Ma formation musicale m’a permis de composer dans les registres et les genres les plus divers. Mais je me tourne régulièrement vers l’univers de l’art lyrique, qui me passionne depuis mon premier opéra, Song from the Uproar, sur l’écrivaine et exploratrice Isabelle Eberhardt.
N’êtes-vous pas particulièrement inspirée par des femmes singulières et dotées d’une forte personnalité, dont la vie éclaire la question du féminisme, entre tradition et modernité ?
Je suis intéressée et fascinée par ces destins intimes – comme celui, à l’issue tragique, de Bess, l’héroïne de Breaking the Waves –, qui gagnent leur autonomie, leur liberté, et acquièrent un vrai pouvoir, dans des sociétés où ces valeurs ne sont pas accordées aux femmes. Malheureusement, je pense qu’il est encore inhabituel, voire transgressif, de représenter, sur la scène lyrique, une femme qui fait des choix audacieux et rompt avec les normes sociales de manière choquante. Mes héroïnes assument leur propre pouvoir, leur sexualité et leur indépendance. Mais le plus transgressif, à l’opéra, est de susciter des questions dans la conscience du public, sans apporter de réponses.
Comment le projet de composer un opéra à partir de Breaking the Waves (1996), le film de Lars von Trier, est-il né ?
À l’occasion de la commande du Philadelphia Opera, mon librettiste Royce Vavrek a suggéré que nous adaptions ce film. J’ai d’abord hésité, mais l’idée de porter à la scène cette histoire a cheminé en moi. Il fallait créer une œuvre lyrique, donc différente du matériau d’origine, avec la certitude que les pouvoirs de la musique permettraient d’éclairer autrement, selon leur mode propre d’expression, la vie intérieure étrange des personnages.

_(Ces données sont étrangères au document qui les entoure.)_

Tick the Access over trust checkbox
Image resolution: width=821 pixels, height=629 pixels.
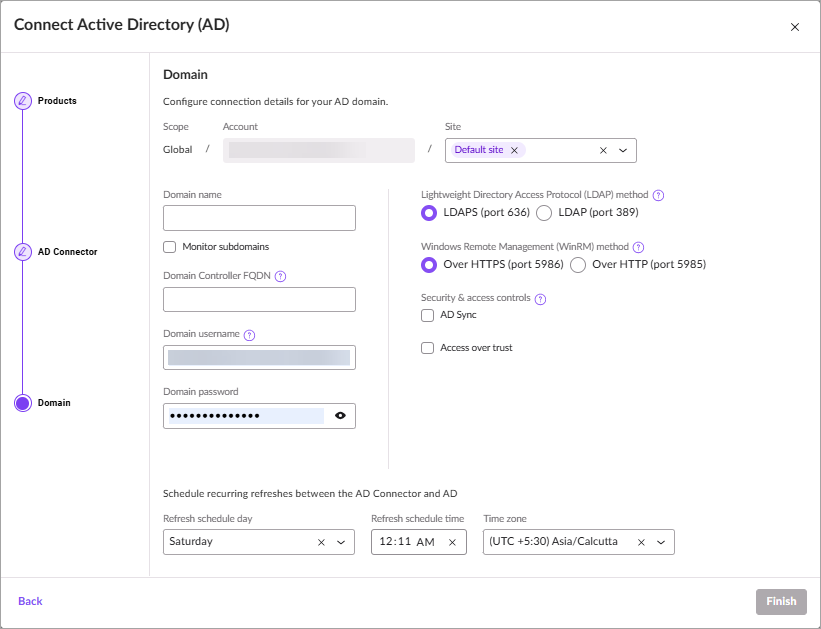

Breaking the Waves est centré sur Bess, femme exaltée, mystique, en quête d’absolu, jusqu’au sacrifice de soi et à la mort par amour fou. Avez-vous trouvé, dans ce sujet très sombre, les éléments pour la composition d’un opéra ?
Dans l’univers clos d’un petit port de pêche du nord de l’Écosse, peuplé de protestants rigoristes et austères, Bess est rejetée par tous, famille et village, victime de la force répressive de la religion et de la violence d’un monde dominé par les hommes. Je vois son histoire comme une métaphore, hautement dramatisée, des situations violentes auxquelles les femmes sont confrontées, chaque jour. Les possibilités de Bess, pour se réaliser pleinement, sont limitées par le patriarcat. Les anciens du village, son mari, son médecin et Dieu lui disent ce qu’elle doit faire, et lui tiennent des propos différents ou contradictoires. Bess se trouve confrontée à une approche paradoxale de la moralité, en lien avec la bonté. Je m’identifie fortement à sa situation impossible, comme beaucoup de femmes de ma famille, et j’ai abordé la composition de l’opéra sous cet angle particulier. Lars von Trier voulait réaliser un film sur la bonté, une vertu qui serait commune et partagée, mais le pire surgit toujours malgré tout. Son film et mon opéra posent des questions essentielles sur la nature de la foi et de la loyauté. Que signifie être une « bonne personne », au-delà des apparences ? En tant qu’artiste, je revendique cette ambiguïté morale constitutive de l’être humain, et refuse la conception d’un monde manichéen et simpliste.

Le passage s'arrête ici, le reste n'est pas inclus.